13. It must be remembered that certain matters are by their very nature such as had better be left to the administrative authorities instead of Courts themselves seeking to substitute their own views and perceptions as to what is the best solution to the problem. The present is clearly an instance where this Court should not interfere with the steps taken by the respondents to resolve a pressing problem. In matters of policy the Courts have a limited role and it should only interfere with the same when it is clearly illegal. That clearly is not the case here. The impugned action is a salutary step for undoing a mischief, which was crying out for redress for a long time, and it is not illegal.
14. As observed by the Supreme Court in Mohd. Hanif Qureshi v. State of Bihar (supra), the Court must presume, that the legislature understands and correctly appreciates the need of its own people. The legislature is free to recognize degrees of harm, and may confine its restrictions to those where the need is deemed to be the clearest. In our opinion, the same principle would apply to executive action also, unless there is clear violation of a statute or a constitutional provision.
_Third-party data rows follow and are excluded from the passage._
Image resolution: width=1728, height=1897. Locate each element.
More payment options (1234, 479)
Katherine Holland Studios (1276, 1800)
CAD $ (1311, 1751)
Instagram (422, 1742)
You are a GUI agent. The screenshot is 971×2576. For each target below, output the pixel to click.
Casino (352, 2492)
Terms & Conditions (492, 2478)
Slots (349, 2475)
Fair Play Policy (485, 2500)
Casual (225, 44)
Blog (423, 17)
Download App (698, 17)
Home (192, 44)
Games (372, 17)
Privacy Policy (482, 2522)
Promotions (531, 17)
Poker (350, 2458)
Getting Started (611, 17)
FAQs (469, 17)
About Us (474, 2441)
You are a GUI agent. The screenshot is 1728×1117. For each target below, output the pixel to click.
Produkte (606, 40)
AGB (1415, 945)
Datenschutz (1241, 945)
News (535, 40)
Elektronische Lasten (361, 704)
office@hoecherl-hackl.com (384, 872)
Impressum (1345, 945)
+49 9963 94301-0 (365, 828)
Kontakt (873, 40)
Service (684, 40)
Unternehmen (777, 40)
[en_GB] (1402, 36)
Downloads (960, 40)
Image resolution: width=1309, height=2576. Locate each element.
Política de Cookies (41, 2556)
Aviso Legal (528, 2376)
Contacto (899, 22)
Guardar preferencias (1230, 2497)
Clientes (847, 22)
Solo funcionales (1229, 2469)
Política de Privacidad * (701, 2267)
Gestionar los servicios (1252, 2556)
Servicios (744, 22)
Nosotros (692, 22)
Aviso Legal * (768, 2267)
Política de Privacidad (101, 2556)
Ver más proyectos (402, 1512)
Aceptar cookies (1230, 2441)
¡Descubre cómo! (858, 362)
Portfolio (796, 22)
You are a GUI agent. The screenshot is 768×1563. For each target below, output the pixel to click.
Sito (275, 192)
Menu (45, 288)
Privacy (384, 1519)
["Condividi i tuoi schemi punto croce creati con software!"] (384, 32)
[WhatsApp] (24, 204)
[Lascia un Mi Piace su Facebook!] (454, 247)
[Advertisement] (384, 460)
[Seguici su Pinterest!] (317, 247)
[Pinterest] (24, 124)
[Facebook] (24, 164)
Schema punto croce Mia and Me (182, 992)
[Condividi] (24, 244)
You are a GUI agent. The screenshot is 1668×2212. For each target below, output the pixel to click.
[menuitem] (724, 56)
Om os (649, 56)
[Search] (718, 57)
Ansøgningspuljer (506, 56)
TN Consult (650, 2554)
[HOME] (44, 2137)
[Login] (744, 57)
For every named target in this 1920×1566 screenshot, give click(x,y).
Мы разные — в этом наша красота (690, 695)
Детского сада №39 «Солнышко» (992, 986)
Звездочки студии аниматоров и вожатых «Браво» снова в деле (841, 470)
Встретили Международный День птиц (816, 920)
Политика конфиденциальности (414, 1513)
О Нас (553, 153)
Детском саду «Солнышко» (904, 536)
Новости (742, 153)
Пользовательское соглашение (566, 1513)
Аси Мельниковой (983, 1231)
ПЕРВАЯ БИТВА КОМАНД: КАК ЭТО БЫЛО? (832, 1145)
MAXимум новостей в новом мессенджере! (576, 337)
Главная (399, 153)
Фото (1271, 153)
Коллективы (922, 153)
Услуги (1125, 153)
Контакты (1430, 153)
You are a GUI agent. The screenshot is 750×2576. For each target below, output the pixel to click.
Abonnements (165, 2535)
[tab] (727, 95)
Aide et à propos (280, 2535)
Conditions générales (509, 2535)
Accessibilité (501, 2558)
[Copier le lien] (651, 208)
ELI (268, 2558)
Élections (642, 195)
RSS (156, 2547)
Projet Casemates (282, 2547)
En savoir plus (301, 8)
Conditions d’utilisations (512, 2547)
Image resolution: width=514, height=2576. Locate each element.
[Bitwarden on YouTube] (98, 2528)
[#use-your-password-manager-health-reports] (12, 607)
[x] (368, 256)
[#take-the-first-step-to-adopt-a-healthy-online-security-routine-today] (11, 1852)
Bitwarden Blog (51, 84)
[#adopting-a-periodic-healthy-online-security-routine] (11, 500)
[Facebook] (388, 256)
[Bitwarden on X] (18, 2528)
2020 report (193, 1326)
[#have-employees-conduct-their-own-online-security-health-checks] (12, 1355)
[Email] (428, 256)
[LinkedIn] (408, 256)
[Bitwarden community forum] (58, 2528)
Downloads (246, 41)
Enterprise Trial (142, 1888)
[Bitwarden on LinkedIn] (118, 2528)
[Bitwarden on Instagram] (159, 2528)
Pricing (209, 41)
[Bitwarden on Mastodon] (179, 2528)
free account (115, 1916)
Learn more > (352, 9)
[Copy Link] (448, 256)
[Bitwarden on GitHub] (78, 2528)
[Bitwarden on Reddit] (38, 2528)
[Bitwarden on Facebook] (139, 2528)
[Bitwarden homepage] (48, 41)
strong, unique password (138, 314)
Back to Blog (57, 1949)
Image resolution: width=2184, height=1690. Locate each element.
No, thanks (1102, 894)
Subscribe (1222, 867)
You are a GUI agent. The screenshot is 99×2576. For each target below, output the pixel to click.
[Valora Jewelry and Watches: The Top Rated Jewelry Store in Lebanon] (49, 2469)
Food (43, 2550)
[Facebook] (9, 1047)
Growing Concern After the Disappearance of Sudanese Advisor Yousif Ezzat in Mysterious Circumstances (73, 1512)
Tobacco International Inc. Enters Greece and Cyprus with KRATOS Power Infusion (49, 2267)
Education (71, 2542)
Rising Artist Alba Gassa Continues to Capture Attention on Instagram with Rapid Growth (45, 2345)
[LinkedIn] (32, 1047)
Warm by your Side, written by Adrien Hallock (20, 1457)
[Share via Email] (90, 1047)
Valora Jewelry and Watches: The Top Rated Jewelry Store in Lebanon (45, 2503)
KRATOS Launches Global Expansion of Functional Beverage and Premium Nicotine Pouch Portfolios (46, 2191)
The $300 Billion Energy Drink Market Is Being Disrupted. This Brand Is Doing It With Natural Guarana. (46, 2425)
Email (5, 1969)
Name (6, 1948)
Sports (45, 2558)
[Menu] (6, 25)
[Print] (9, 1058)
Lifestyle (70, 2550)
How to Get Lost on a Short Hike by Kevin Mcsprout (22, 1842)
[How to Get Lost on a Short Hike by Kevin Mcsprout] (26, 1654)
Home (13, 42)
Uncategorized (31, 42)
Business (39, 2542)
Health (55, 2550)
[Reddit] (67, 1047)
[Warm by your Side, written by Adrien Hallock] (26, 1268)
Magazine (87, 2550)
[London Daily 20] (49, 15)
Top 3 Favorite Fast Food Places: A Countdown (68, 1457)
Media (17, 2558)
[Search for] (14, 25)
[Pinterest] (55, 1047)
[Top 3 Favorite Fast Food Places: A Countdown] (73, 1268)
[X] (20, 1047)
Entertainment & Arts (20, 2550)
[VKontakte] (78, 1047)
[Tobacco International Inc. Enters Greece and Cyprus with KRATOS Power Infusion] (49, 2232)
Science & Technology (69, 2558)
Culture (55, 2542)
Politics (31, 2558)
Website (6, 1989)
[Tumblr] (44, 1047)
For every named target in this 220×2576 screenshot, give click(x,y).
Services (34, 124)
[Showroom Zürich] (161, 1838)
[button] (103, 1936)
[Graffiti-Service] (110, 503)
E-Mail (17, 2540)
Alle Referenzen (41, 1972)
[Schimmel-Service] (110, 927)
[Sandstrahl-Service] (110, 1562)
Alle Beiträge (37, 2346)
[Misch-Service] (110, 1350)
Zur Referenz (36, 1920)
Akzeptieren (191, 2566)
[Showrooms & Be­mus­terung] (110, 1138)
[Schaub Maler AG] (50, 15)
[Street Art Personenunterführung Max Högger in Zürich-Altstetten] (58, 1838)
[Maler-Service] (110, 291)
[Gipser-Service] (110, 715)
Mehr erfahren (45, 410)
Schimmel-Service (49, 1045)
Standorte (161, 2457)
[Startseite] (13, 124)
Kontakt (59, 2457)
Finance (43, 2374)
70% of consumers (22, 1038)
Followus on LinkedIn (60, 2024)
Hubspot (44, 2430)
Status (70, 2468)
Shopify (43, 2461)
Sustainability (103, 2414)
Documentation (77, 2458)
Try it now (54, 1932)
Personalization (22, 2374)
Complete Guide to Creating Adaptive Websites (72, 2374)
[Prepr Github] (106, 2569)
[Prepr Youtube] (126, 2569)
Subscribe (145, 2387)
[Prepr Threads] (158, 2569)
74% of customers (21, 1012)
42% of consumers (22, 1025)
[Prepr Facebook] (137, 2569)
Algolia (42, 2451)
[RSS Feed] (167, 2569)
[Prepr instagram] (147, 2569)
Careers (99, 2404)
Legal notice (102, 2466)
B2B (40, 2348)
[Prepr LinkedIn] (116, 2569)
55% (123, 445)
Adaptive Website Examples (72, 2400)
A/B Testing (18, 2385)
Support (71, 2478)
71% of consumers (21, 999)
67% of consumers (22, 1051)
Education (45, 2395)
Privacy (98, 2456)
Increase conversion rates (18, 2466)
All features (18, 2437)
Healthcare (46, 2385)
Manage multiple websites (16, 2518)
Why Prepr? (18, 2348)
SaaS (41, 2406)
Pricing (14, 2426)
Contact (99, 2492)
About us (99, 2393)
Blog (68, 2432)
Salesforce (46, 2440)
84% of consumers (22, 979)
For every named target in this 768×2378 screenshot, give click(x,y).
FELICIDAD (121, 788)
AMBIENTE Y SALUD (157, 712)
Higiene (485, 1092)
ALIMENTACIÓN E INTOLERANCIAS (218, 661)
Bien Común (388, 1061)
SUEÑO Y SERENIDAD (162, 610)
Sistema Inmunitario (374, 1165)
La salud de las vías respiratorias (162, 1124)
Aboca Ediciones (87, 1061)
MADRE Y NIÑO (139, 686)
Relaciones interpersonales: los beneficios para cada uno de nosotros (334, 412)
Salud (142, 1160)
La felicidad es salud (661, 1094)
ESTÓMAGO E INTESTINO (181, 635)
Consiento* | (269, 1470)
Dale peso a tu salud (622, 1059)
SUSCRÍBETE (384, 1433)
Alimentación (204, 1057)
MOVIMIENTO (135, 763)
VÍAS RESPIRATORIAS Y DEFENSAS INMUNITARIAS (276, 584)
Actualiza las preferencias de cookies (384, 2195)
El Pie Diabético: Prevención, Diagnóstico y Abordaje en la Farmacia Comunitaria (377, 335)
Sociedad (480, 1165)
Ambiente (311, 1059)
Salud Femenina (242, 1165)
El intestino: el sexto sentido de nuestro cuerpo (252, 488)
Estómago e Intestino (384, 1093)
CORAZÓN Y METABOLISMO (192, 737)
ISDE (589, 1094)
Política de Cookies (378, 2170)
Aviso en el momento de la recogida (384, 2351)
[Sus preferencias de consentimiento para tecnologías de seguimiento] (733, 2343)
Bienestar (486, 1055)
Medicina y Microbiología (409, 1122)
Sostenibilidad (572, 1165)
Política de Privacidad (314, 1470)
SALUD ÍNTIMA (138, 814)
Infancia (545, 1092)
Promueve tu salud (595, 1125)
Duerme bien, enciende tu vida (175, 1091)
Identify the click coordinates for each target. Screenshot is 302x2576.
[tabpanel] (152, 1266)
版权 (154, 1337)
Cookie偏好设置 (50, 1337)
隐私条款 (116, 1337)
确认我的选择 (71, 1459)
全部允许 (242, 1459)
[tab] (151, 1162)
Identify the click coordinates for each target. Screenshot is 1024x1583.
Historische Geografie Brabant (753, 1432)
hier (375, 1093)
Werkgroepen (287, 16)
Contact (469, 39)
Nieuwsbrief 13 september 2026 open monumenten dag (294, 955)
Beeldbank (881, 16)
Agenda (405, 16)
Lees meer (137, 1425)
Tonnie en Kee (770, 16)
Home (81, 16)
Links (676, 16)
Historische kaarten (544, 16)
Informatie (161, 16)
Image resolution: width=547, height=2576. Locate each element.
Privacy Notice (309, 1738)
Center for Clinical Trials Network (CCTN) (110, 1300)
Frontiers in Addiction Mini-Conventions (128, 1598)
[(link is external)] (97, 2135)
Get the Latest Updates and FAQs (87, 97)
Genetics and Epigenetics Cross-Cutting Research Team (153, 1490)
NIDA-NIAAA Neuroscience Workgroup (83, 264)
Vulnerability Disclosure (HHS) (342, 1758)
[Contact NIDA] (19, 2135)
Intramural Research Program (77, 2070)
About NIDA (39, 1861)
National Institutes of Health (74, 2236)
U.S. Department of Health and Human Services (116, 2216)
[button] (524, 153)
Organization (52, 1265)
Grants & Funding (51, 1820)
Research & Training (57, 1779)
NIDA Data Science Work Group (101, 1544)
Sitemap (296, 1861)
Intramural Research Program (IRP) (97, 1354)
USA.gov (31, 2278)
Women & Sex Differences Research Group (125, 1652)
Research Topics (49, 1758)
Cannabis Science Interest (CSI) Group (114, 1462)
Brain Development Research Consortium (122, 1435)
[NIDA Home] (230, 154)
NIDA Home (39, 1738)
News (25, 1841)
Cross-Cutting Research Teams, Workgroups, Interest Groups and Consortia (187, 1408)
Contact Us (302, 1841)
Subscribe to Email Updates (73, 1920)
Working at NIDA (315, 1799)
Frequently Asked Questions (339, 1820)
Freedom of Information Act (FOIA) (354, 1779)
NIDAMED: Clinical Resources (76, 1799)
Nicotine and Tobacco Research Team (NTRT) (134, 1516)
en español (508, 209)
15. In our opinion, the State should not be hampered by the Court in dealing with evils at their point of pressure. All legislation, including delegated legislation (such as the kind we are examining) and executive action is essentially ad hoc. Since, social problems nowadays are extremely complicated, this inevitably entails special treatment for distinct social phenomena. If legislation or executive action is to deal with realities it must address itself to variations in society. The State must, therefore, be left with wide latitude in devising ways and means of social control and Regulation, and the Court should not, unless compelled by the law, encroach into this field.
16. As Justice Frankfurter of the U.S. Supreme Court observed in American Federation of Labour v. American Sash and Door Co. [335 US 538 (1949)]:
‘Even where the social undesirability of a law may be convincingly urged, invalidation of the law by a Court debilitates popular Democratic Government. Most laws dealing with social and economic problems are matters of trial and error. That which before trial appears to be demonstrably bad may belie prophecy in actual operation. But, even if a law is found wanting on trial, it is better that its defects should be demonstrated and removed by the legislature than that the law should be aborted by judicial fiat. Such, an assertion of judicial power defeats responsibility from those on whom in a democratic society it ultimately rests. Hence, rather than exercise judicial review Courts should ordinarily allow legislatures to correct their own mistakes wherever possible.’
16.1. In our opinion the same principle would apply to executive action too.
17. Similarly, in his dissenting judgment in New State Ice Co. v. Liebemann [285 U.S. 262 (1932)], Mr. Justice Brandeis, the celebrated Judge of the U.S. Supreme Court observed that the government must be left free to engage in social experiments. Progress in the Social Sciences, as in the Physical Sciences, depends on ‘a process of trial and error’ and Courts must not interfere with necessary experiments.
18. Justice Brandeis also observed:
‘To stay experimentation in things social and economic is a grave responsibility. Denial of the right to experiment may be fraught with serious consequences to the Nation.’
19. On the facts of the case, we are of the opinion that the appellants and other wholesale traders should shift to the wholesale markets at the outskirts or outside the city limits of Gauhati.
20. If the markets are not constructed yet, they will be constructed by the government, the municipalities and other authorities in consultation with the representatives of the wholesale traders of Gauhati and allotments made within a period of one year from today. For this purpose a Committee shall be set up under the Chairmanship of the concerned Secretary of Government of Assam and having members from the representatives of the Gauhati municipality and other authorities, and also representatives of the associations of whole-sellers of fruits and vegetables and grains etc., as well as representatives from the electricity department, water department, telephone department, police etc. This Committee shall form a rational plan for allotment of the existing wholesale markets inside the Gauhati city to the new wholesale market (which will be constructed, if has not already been constructed).
21. All whole-sellers inside Gauhati city shall be allowed to apply for allotment for adequate land for the wholesale market at the outskirts of or beyond Gauhati city. If such applications are made the same will be decided in a fair and non-arbitrary manner without any pick and choose. The entire exercise including allotments must be completed within one year from today.
22. With the observations made above, the appeals stand disposed of. No costs.